The material below has pictures in it. Set down only the lines from the line containing "Toggle the Ext force gauge display button" through the line containing "Instruction: Click the Parameters", word for word, and leave the pictures behind.

'''

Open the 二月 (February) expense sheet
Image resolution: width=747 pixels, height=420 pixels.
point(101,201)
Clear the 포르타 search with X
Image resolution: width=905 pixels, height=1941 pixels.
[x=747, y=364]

'''
'''

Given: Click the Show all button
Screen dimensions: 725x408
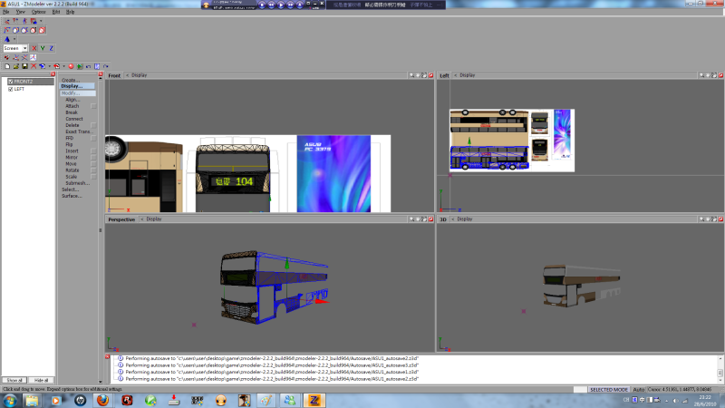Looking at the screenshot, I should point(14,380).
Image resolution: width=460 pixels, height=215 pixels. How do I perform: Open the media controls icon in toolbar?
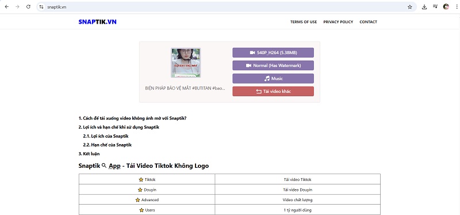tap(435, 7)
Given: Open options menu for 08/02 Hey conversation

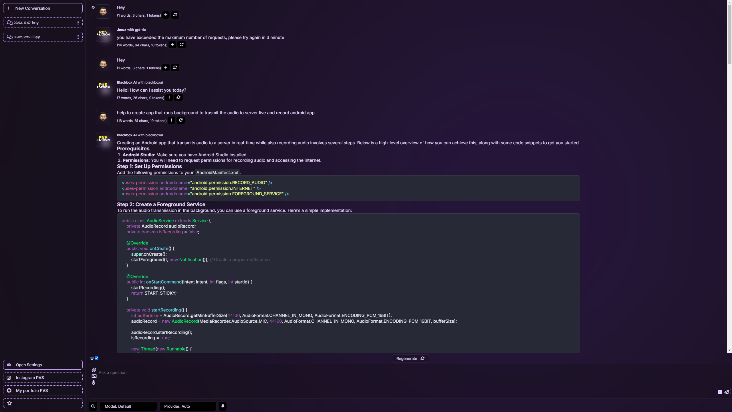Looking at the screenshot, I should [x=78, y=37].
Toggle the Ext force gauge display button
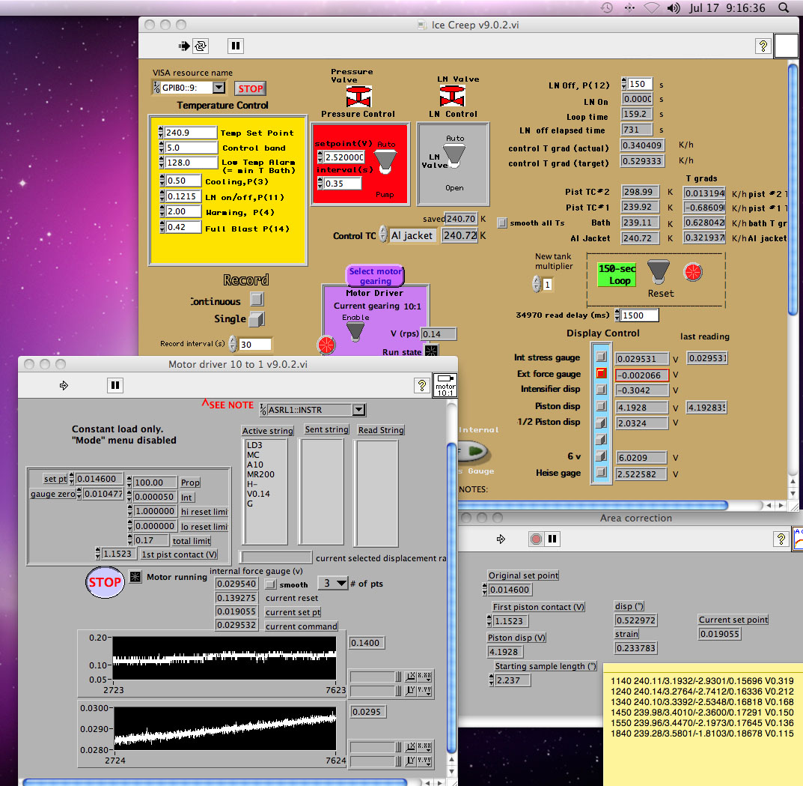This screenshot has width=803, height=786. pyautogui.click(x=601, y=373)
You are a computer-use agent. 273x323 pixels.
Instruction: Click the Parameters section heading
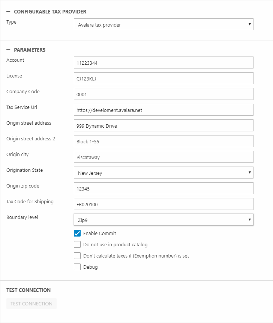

'''
'''

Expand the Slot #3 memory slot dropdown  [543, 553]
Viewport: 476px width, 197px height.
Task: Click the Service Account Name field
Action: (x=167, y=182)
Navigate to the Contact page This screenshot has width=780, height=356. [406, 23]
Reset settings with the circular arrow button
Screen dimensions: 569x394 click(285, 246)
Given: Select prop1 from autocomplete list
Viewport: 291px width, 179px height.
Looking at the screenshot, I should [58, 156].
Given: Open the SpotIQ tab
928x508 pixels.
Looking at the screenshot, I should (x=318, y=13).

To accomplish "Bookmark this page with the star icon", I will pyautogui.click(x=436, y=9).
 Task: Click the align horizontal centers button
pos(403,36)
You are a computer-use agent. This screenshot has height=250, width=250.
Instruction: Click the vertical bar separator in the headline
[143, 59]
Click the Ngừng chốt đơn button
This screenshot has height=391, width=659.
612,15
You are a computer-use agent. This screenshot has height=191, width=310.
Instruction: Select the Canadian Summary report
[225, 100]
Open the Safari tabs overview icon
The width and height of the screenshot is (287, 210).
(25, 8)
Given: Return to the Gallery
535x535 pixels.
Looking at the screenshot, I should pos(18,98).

'''

Exercise result
Toggle the Ext force gauge display button
This screenshot has width=803, height=786. pyautogui.click(x=601, y=373)
You are a computer-use agent. 273x323 pixels.
Instruction: Click the Parameters section heading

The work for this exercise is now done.